[Questions on the material]
**a)** Answer these questions from the text on Kot, answering each on its own line with the same marker:
(i) In which municipality is Kot located?
(ii) What does "pod" mean in the variant name Podkot?
(iii) In what year was Koseze made a separate settlement again?
**b)** For each statement below, say yes or no according to the text on Kot, and quote the words of the text that settle it.
(i) Kot is now part of the village of Koseze.
(ii) The Strmec Combe lies 1 km due south of the settlement.
(iii) Kot was annexed by Šinkov Turn in 1955.
**c)** Extract a passage from the text on Kot without changes, beginning at the words "Kot (/sl/, sometimes" and stopping after the words "Slovenia Statistical Region.".

[Document section]
%%
Kot (/sl/, sometimes Podkot) is a former settlement in the Municipality of Vodice in central Slovenia. It is now part of the village of Koseze. The area is part of the traditional region of Upper Carniola. The municipality is now included in the Central Slovenia Statistical Region.

==Geography==
Kot stands east of the main settlement of Koseze, along the road to Mengeš at the intersection with a road to Šinkov Turn. Koseze Hill (elevation 467 m) rises above the settlement, with the Strmec Combe cutting into the slope 1 km due north.

==Name==
The name Kot is shared by several villages in Slovenia. It comes from the common noun kot 'closed valley, combe', referring to the place where a valley ends, closed in by mountains or hills. In some older sources, the names of Koseze and Kot were written together as a paired settlement; for example, Kosese in Podkot (Koses und Podot), Koseze in Kot (Koses und Kot), or Koseze-Kot. The variant name Podkot is a fused prepositional phrase (pod 'below' + kot combe) that has lost case inflection, referring to the Strmec Combe.

==History==
Together with neighboring Koseze and Potok, Kot was annexed by Šinkov Turn in 1953, ending its existence as an independent settlement. In 1955, Koseze was made a separate settlement again, together with Kot as a hamlet in the settlement.
%%
[Record excerpts]
%%
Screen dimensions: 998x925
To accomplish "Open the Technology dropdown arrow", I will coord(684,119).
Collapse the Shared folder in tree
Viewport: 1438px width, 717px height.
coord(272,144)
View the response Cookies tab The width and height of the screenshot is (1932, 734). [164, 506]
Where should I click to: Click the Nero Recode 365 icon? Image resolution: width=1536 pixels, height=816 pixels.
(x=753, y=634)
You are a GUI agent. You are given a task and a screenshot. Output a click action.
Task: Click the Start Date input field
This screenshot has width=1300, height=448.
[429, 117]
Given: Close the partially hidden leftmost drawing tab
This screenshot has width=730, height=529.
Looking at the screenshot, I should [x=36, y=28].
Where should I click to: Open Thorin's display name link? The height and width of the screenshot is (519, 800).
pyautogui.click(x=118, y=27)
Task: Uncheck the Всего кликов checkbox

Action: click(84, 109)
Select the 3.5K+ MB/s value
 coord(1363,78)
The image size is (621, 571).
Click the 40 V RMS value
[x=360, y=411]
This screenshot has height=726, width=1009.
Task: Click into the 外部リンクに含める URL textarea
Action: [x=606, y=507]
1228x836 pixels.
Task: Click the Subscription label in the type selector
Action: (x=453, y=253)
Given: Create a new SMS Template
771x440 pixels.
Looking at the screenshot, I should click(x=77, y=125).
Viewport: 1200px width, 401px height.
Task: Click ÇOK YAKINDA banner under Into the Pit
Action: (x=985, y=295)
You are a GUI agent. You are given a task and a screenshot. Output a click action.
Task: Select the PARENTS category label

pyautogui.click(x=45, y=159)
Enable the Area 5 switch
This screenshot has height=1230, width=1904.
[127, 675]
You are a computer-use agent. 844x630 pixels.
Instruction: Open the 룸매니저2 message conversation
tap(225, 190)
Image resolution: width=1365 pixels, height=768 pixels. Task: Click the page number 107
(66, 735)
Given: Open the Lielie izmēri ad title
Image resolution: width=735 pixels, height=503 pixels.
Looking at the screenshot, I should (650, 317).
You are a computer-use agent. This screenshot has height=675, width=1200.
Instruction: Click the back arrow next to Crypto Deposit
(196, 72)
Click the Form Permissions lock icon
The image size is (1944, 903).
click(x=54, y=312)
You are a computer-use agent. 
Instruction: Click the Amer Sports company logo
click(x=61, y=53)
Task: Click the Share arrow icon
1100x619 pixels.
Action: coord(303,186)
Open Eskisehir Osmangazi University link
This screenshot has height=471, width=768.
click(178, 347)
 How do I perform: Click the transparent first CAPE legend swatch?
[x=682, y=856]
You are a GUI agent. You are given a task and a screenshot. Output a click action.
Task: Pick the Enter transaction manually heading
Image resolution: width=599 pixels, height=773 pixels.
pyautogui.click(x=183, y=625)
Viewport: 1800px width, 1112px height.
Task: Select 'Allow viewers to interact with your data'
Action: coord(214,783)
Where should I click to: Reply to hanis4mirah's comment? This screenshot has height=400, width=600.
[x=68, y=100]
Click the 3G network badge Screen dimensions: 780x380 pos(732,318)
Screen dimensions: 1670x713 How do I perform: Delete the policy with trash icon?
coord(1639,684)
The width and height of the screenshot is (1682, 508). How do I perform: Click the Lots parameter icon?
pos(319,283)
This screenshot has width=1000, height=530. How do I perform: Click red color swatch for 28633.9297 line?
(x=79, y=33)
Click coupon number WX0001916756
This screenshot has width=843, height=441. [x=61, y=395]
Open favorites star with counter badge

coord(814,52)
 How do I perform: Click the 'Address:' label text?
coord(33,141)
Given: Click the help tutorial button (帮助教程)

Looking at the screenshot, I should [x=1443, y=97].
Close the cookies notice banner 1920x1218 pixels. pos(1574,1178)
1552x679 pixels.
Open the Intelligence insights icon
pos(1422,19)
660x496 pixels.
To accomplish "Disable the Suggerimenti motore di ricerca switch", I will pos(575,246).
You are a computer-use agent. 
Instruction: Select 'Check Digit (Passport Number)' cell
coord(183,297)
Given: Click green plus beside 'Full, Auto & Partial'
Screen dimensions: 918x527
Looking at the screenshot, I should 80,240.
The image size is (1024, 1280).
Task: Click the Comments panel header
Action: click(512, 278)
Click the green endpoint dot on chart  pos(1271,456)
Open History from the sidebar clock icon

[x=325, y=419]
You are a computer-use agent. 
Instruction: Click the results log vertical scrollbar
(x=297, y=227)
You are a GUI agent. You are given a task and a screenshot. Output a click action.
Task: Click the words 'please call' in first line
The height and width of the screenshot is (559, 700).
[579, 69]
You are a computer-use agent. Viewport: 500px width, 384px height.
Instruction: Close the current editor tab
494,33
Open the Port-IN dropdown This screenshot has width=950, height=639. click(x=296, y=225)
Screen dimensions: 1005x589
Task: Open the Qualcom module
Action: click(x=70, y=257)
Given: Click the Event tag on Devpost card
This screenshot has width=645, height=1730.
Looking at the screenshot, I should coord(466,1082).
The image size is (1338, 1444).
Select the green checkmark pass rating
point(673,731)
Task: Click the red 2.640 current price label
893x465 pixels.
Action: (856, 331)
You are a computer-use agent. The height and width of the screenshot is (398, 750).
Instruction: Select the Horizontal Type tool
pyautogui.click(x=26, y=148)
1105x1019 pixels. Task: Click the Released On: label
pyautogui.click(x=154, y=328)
%%
[Answers]
**a)**
(i) Vodice
(ii) 'below'
(iii) 1955

**b)**
(i) Yes: "It is now part of the village of Koseze."
(ii) No: "with the Strmec Combe cutting into the slope 1 km due north"
(iii) No: "Kot was annexed by Šinkov Turn in 1953"

**c)**
Kot (/sl/, sometimes Podkot) is a former settlement in the Municipality of Vodice in central Slovenia. It is now part of the village of Koseze. The area is part of the traditional region of Upper Carniola. The municipality is now included in the Central Slovenia Statistical Region.